= Exercise description =
Exact reproduction required: the lines below from the line with "Image resolution: width=620" to the line with "has width=1415, height=840.", both ends included, and no others.

= Material provided =
_ _ _ _ _

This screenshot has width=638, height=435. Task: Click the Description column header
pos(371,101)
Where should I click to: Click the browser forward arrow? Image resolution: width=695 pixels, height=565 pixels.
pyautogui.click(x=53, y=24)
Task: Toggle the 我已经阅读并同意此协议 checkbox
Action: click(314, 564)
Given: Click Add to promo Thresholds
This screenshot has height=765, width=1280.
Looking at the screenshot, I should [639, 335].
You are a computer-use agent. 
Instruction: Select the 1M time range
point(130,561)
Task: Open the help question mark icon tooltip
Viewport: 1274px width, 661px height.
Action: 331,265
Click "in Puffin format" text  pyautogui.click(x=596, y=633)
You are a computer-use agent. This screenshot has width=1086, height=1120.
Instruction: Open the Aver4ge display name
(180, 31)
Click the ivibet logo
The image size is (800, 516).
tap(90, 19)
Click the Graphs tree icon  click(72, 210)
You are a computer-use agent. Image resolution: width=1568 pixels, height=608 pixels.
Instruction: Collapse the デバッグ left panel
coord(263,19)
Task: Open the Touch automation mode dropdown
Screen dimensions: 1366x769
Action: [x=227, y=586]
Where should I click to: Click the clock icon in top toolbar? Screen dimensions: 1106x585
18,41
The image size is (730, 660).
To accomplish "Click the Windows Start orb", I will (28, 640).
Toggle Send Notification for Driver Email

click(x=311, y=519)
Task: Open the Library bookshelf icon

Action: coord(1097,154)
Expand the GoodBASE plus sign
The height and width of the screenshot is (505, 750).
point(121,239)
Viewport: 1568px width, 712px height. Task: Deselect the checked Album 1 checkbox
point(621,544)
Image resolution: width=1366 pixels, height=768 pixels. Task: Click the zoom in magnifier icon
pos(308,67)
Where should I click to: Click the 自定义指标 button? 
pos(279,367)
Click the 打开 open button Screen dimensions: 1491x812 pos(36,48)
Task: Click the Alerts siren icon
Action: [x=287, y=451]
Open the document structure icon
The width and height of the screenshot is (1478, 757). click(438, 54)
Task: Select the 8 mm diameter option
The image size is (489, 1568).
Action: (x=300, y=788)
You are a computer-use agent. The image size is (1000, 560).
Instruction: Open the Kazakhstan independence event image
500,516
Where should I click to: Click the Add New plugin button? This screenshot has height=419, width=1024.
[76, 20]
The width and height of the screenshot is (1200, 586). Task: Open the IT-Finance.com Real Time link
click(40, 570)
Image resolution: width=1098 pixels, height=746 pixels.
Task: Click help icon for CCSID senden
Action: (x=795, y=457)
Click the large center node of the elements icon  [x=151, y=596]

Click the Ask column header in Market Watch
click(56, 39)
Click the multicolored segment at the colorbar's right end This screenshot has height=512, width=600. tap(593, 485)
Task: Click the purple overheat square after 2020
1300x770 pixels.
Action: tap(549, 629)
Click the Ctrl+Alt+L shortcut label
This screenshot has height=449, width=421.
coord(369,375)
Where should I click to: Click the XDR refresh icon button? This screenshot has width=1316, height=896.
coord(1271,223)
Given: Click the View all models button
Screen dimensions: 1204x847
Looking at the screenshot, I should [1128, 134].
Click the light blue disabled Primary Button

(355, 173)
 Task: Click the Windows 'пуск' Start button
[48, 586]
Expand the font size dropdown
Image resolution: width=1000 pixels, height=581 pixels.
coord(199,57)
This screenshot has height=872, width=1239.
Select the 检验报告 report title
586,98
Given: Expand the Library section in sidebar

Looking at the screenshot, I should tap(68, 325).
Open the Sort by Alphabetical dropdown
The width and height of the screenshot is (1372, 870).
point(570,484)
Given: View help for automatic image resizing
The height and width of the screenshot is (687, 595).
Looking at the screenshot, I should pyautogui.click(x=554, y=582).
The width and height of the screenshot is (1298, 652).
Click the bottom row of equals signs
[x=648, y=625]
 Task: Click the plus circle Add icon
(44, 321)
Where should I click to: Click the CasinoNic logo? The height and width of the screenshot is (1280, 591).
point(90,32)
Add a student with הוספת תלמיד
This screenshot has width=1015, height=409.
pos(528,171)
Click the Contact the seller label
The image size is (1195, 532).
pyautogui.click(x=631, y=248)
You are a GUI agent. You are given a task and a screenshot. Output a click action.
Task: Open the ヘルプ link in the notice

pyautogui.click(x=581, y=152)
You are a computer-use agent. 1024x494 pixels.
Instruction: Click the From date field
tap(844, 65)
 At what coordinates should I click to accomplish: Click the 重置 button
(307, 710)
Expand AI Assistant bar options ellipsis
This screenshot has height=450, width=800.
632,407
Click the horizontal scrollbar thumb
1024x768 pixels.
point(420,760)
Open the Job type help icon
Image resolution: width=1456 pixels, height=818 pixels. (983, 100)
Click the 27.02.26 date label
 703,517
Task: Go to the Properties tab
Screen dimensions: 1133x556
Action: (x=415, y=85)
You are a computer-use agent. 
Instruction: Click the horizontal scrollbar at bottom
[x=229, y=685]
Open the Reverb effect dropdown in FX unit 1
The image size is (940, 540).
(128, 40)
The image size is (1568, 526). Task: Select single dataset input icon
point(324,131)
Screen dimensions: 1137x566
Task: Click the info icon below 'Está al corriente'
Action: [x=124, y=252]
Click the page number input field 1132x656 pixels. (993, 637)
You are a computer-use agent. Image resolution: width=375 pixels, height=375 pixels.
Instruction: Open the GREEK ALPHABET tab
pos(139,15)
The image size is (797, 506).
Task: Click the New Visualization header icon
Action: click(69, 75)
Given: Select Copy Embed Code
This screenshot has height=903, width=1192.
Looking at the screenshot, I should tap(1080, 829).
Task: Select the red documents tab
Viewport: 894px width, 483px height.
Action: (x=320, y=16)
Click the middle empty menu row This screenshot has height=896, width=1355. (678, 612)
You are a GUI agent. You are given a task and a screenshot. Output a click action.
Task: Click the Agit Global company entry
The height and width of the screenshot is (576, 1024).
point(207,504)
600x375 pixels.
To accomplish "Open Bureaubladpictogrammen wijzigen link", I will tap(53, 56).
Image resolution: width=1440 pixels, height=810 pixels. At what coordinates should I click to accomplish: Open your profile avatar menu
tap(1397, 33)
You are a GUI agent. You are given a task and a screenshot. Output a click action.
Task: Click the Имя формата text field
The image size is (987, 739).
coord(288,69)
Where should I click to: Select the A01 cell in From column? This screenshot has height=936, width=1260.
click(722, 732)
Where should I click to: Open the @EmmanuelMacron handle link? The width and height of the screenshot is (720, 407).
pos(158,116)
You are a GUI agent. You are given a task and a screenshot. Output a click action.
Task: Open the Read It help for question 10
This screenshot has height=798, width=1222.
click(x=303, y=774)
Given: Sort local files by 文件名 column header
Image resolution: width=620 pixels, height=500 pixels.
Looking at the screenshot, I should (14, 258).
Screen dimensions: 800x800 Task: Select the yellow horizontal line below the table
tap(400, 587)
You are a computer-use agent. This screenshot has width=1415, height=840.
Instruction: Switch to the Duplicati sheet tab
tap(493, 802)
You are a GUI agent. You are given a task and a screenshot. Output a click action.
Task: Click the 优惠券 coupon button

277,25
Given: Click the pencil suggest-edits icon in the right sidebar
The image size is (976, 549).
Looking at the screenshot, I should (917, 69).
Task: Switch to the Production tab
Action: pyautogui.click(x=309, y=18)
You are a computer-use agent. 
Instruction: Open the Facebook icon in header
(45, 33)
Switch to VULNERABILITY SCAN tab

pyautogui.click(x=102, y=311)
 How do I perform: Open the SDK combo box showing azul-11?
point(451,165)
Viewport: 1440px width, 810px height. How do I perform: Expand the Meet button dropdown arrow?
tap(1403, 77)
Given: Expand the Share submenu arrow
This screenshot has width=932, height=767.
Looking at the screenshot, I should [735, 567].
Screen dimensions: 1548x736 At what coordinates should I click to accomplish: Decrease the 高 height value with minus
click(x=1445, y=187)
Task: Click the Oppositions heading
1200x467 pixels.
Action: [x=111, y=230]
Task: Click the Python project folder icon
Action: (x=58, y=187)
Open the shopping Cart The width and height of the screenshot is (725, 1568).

_ _ _ _ _

= Output =
Image resolution: width=620 pixels, height=500 pixels.
Looking at the screenshot, I should (14, 258).
Screen dimensions: 800x800 Task: Select the yellow horizontal line below the table
tap(400, 587)
You are a computer-use agent. This screenshot has width=1415, height=840.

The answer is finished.